#### [Task instructions]
A. Answer these questions from the discussion of school authority:
(i) What place is named as an example of measures taken to enforce a rule against students actually taking illegal drugs?
(ii) What two things are given as allowed by parents but not by public school teachers?
(iii) What can a school require of a kid that an employer generally could not require of an employee?
B. Carry on the discussion of school authority, starting right after its final sentence.

#### [Passage]
□ □ □ □ □

So, in light of the fact that these powers are limited, the burden is now on you to show why this speech should follow within the limits of their authority.

Kevin!,

You ask, "But aren't drugs an educational concern as well as a societal concern? Yes, they aren't SPECIFIC to schools, but certainly they can impede educational progress as well as any other disruption."

You are back to erasing the distinction between the actual activity in question and speech about the activity. No one is questiong the right of the state to prohibit students in the public school from actually taking illegal drugs (and perhaps from taking measures to enforce such a rule, such as in Verona). But then you extend that notion from prohibiting actually taking drugs to prohibiting speech about illegal drugs, and unless you can show that the speech itself was disruptive, then you are no longer talking about the same standard.
6.26.2007 2:37pm
whit:
atr, i think we both agree that schools do not have the same extent of powers/authoritah! that a parent has.

spanking, religious indoctrination etc. are allowed by parents, but not by public school teachers, for instance.

however, my point is that school officials (at a high school) ARE acting in loco parentis and thus have broader authority than (say) an employer does.

i would argue that a COLLEGE administrator over a college student at a public campus has FAR FAR FAR less authority over a student (on or off campus) than a high school admin. the difference? one is in loco parentis. one isn't.

you are absolutely correct that the in loco parentis authority of a school does not extend as far as an actual parent.

yes.

but it extends much farther than an employers authority over his employees.

one example. i would think an employer generally could not require an employee to remain "on campus" during his lunch break. a school can certainly require a kid to remain on campus until school lets out.

□ □ □ □ □

#### [Information provided]
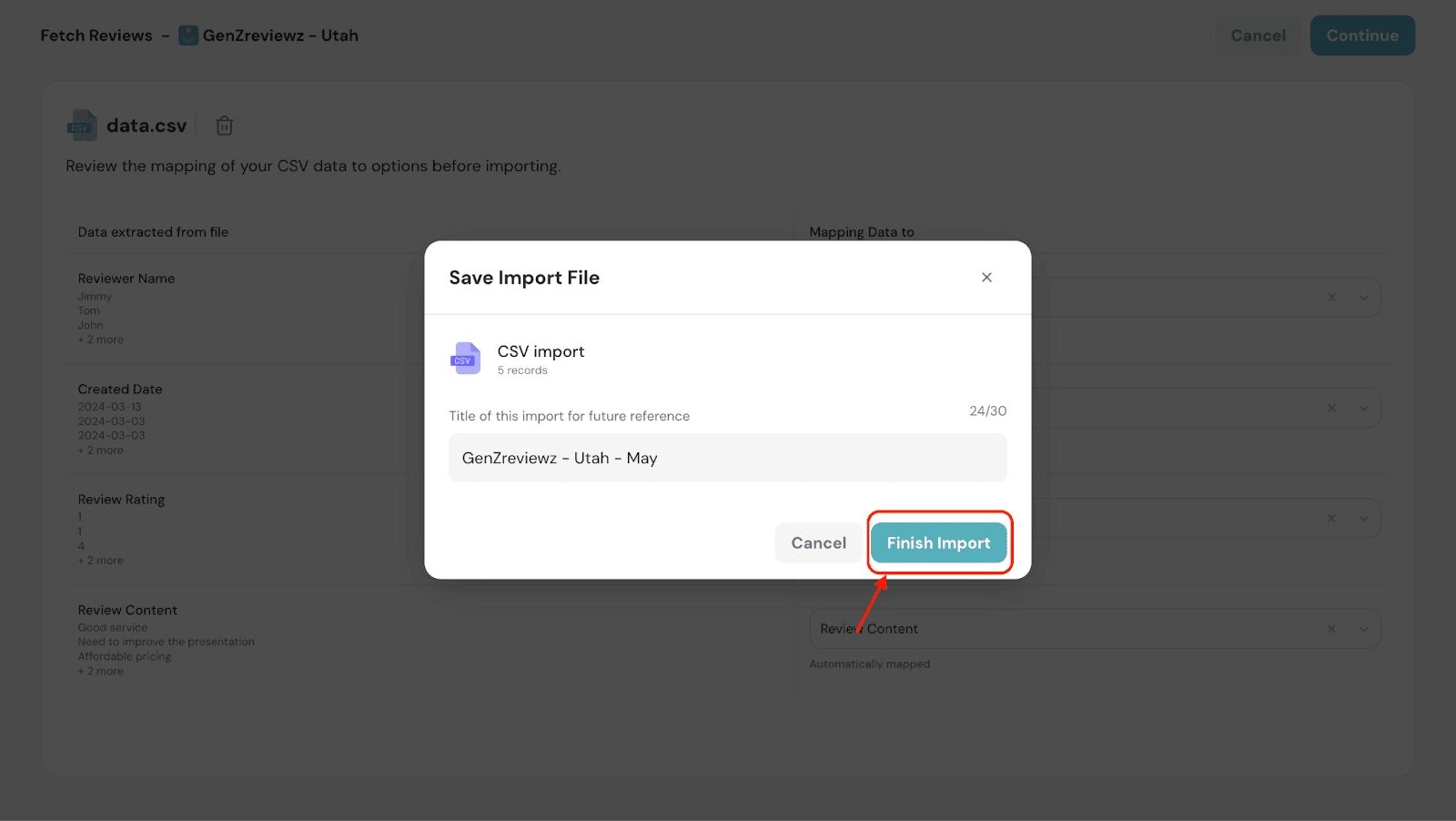1456x821 pixels.
Task: Cancel the Save Import File dialog
Action: click(818, 543)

□ □ □ □ □

#### [Answers to each task]
A.
(i) Verona
(ii) Spanking and religious indoctrination
(iii) To remain on campus until school lets out

B.
6.26.2007 2:43pm
ATRGeek:
whit,

As an aside, for First Amendment purposes it doesn't much matter whether the sanction is criminal or civil.

Anyway, once again you are back to arguing that somehow schools have all the same authority as parents. I thought we agreed that is not true.

As for state employees, that was actually your analogy but now you seem to be dismissing it. I gather that is because you now recall that state employers can regulate their employee's speech, but only within the limits of what is necessary to fulfill their legitimate purposes as employers. As applied to schools, that would mean that state school officials could regulate their student's speech, but only within the limits of what was necessary to fulfill their legitimate purposes as educators.

But rather than explaining how regulating this speech was necessary to fulfill their legitimate purposes as educators, you just keep saying "in loco parentis". Again, that is not enough: you have to explain why school officials should have these particular powers, since they do not generally have all the powers of parents.
6.26.2007 2:44pm
Kevin!:
I've always been talking about speech about the activity. The Supreme Court, and schools in general, have consistently said that such speech actually IS disruptive and inappropriate in a way injurious to others. How? Well, because it encourages kids to use drugs, it's beyond the boundaries of "civility," (Fraser) it offends anti-drug students who depend on the school's promise to provide them with a drug-free school, and the end-result of a drug-permissive atmosphere is injurious to the school's educational mission.

What makes it different from Tinker-style disruption is that drug-based disruption is pervasive, slow to develop, and hard to monitor. Therefore, protecting student health and safety requires banning it from the outset. This has been settled since Vernonia School District.
6.26.2007 2:46pm
ATRGeek:
whit,

We cross-posted again, but my point stands. Once you agree that state school officials have more limited powers than parents, you have to explain why this particular exercise of power fell within those limits. And it isn't enough to distinguish state employers, because just because state school officials may have more (although I would actually say "different") powers than state employers, that alone still does not prove that this particular exercise of power fell within the school official's limited regulatory authority.
6.26.2007 2:48pm
whit:
"Anyway, once again you are back to arguing that somehow schools have all the same authority as parents."

no, i'm not. please read what i said above.


we both agree that schools (high schools) do not have ALL the authority of parents. clearly, they ARE in loco parentis, and they have MORE power than an average employer... see my above example.

nobody argues that an employer is in loco parentis. it is accepted that high school admin ARE.

you seem to want to setup some sort of false binary. either schools have ALL the authority of parents (clearly NOT the case), or they are merely just like an employer and not in loco parentis.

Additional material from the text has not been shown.